The film cashes in on the bleak melodrama as shamelessly as Berlin flogs its stars. The period sets are immaculately stagy, but the shattered storyline fudges an alarming number of loose ends. Marion Cotillard is a vulgar marvel as the stumpy street singer who buries her grievances in her songs. The unnerving voice might belong to Jil Aigrot. But the young actress bristles with charisma.
This is not a role for the fainthearted. Cotillard has to add or drop entire decades as the film rattles unpredictably between the past and her deathbed. The cheeky fresh-faced girl who twists pennies and admiring glances from murky strangers in bars morphs into a tight-faced diva as drugs and delusions of grandeur take a grip of her career. The Edith Piaf who sells out the Paris Olympia in 1960 is an infinitely more brittle bird than the one who beguiled New York a year earlier.
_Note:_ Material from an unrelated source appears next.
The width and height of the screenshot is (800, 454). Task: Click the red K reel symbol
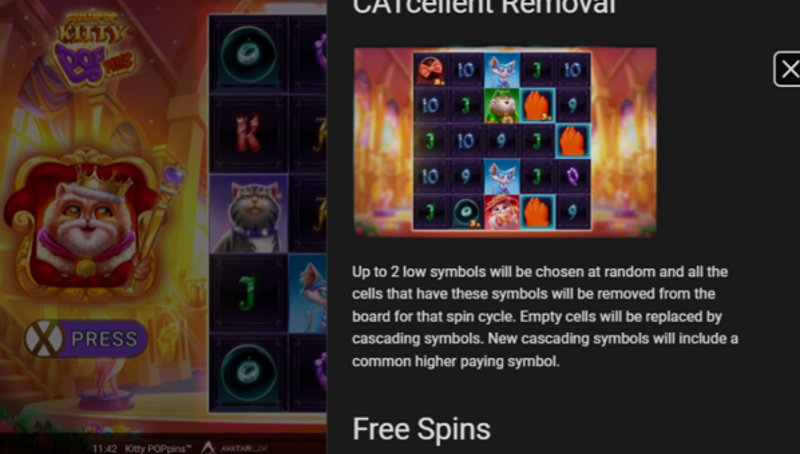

Piaf’s heroic journey is as carefully dressed as the cast. Gérard Depardieu plays an avuncular mentor who plucks the girl off the streets to headline at his nightclub. Sylvie Testud is wonderful as a boozy childhood crony and Artful Dodger. And Jean-Pierre Martins is an understated manly joy as the French boxing champion who became the doomed love of Piaf’s life. The best moment in the film is a nightmarish and clever scene where Piaf is woken by her lover only to discover that he has died in a plane crash. It’s one of the few surreal and magical sequences that work. The Amélie-style photography and picaresque plotting is only fittingly engaging.
Too much of this lavish and expensive picture left me cold. The performances are uniformly admirable, but the drama fails to move. The weird entourage of managers, agents and accordion players who haunt Piaf like pilot fish are deeply unconvincing, and have scant relevance. Yet the death of Piaf’s child barely merits half a scene. Her two marriages hardly figure at all. Ultimately Dahan leans too heavily on the blasts of pure sentiment unleashed by the immortal songs. Despite the best efforts of Cotillard, that is never quite enough.